(Beginning of SOURCE DATA)
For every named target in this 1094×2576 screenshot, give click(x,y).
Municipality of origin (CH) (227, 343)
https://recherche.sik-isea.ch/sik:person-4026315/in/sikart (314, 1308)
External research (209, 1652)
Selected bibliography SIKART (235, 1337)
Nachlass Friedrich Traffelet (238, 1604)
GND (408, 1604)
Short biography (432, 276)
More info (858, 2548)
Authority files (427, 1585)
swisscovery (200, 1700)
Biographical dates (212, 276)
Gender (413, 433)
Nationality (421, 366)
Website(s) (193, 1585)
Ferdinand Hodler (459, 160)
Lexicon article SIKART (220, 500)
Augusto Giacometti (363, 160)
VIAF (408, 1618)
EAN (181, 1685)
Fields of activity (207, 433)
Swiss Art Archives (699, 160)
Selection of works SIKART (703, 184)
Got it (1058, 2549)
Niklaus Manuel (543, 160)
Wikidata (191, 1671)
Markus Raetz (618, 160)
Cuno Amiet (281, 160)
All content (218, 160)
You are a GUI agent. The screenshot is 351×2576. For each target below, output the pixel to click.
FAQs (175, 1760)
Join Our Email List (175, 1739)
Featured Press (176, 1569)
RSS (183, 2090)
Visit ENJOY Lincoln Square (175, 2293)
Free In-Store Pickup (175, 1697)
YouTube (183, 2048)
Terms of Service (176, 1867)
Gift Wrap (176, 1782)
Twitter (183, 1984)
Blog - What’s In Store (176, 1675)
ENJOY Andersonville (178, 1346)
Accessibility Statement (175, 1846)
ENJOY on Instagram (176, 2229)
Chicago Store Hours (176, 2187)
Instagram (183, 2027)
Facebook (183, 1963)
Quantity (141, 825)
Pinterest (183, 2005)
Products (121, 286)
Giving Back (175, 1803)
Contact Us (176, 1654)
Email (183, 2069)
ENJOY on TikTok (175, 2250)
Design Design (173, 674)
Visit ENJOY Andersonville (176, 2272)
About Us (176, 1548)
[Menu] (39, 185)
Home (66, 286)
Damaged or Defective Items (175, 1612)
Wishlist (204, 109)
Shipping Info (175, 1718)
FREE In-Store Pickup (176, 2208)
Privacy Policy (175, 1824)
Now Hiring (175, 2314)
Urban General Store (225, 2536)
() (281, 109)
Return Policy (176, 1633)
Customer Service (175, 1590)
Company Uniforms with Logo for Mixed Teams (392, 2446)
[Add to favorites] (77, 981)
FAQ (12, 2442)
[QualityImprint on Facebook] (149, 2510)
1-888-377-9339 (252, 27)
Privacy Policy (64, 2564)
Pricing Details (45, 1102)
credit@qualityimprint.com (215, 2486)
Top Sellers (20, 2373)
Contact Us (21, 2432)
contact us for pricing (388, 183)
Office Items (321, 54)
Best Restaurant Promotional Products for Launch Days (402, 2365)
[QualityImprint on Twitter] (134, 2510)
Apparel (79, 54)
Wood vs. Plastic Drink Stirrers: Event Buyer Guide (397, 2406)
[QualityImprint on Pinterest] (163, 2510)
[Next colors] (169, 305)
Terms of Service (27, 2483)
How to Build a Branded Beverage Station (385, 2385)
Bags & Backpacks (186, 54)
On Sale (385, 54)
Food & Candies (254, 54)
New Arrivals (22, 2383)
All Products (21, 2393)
(End of SOURCE DATA)
**DIRECTIONS FOR THIS TASK:** Retype the records above in full, exactly.

**RESULT FOR THIS TASK:**
For every named target in this 1094×2576 screenshot, give click(x,y).
Municipality of origin (CH) (227, 343)
https://recherche.sik-isea.ch/sik:person-4026315/in/sikart (314, 1308)
External research (209, 1652)
Selected bibliography SIKART (235, 1337)
Nachlass Friedrich Traffelet (238, 1604)
GND (408, 1604)
Short biography (432, 276)
More info (858, 2548)
Authority files (427, 1585)
swisscovery (200, 1700)
Biographical dates (212, 276)
Gender (413, 433)
Nationality (421, 366)
Website(s) (193, 1585)
Ferdinand Hodler (459, 160)
Lexicon article SIKART (220, 500)
Augusto Giacometti (363, 160)
VIAF (408, 1618)
EAN (181, 1685)
Fields of activity (207, 433)
Swiss Art Archives (699, 160)
Selection of works SIKART (703, 184)
Got it (1058, 2549)
Niklaus Manuel (543, 160)
Wikidata (191, 1671)
Markus Raetz (618, 160)
Cuno Amiet (281, 160)
All content (218, 160)
You are a GUI agent. The screenshot is 351×2576. For each target below, output the pixel to click.
FAQs (175, 1760)
Join Our Email List (175, 1739)
Featured Press (176, 1569)
RSS (183, 2090)
Visit ENJOY Lincoln Square (175, 2293)
Free In-Store Pickup (175, 1697)
YouTube (183, 2048)
Terms of Service (176, 1867)
Gift Wrap (176, 1782)
Twitter (183, 1984)
Blog - What’s In Store (176, 1675)
ENJOY Andersonville (178, 1346)
Accessibility Statement (175, 1846)
ENJOY on Instagram (176, 2229)
Chicago Store Hours (176, 2187)
Instagram (183, 2027)
Facebook (183, 1963)
Quantity (141, 825)
Pinterest (183, 2005)
Products (121, 286)
Giving Back (175, 1803)
Contact Us (176, 1654)
Email (183, 2069)
ENJOY on TikTok (175, 2250)
Design Design (173, 674)
Visit ENJOY Andersonville (176, 2272)
About Us (176, 1548)
[Menu] (39, 185)
Home (66, 286)
Damaged or Defective Items (175, 1612)
Wishlist (204, 109)
Shipping Info (175, 1718)
FREE In-Store Pickup (176, 2208)
Privacy Policy (175, 1824)
Now Hiring (175, 2314)
Urban General Store (225, 2536)
() (281, 109)
Return Policy (176, 1633)
Customer Service (175, 1590)
Company Uniforms with Logo for Mixed Teams (392, 2446)
[Add to favorites] (77, 981)
FAQ (12, 2442)
[QualityImprint on Facebook] (149, 2510)
1-888-377-9339 (252, 27)
Privacy Policy (64, 2564)
Pricing Details (45, 1102)
credit@qualityimprint.com (215, 2486)
Top Sellers (20, 2373)
Contact Us (21, 2432)
contact us for pricing (388, 183)
Office Items (321, 54)
Best Restaurant Promotional Products for Launch Days (402, 2365)
[QualityImprint on Twitter] (134, 2510)
Apparel (79, 54)
Wood vs. Plastic Drink Stirrers: Event Buyer Guide (397, 2406)
[QualityImprint on Pinterest] (163, 2510)
[Next colors] (169, 305)
Terms of Service (27, 2483)
How to Build a Branded Beverage Station (385, 2385)
Bags & Backpacks (186, 54)
On Sale (385, 54)
Food & Candies (254, 54)
New Arrivals (22, 2383)
All Products (21, 2393)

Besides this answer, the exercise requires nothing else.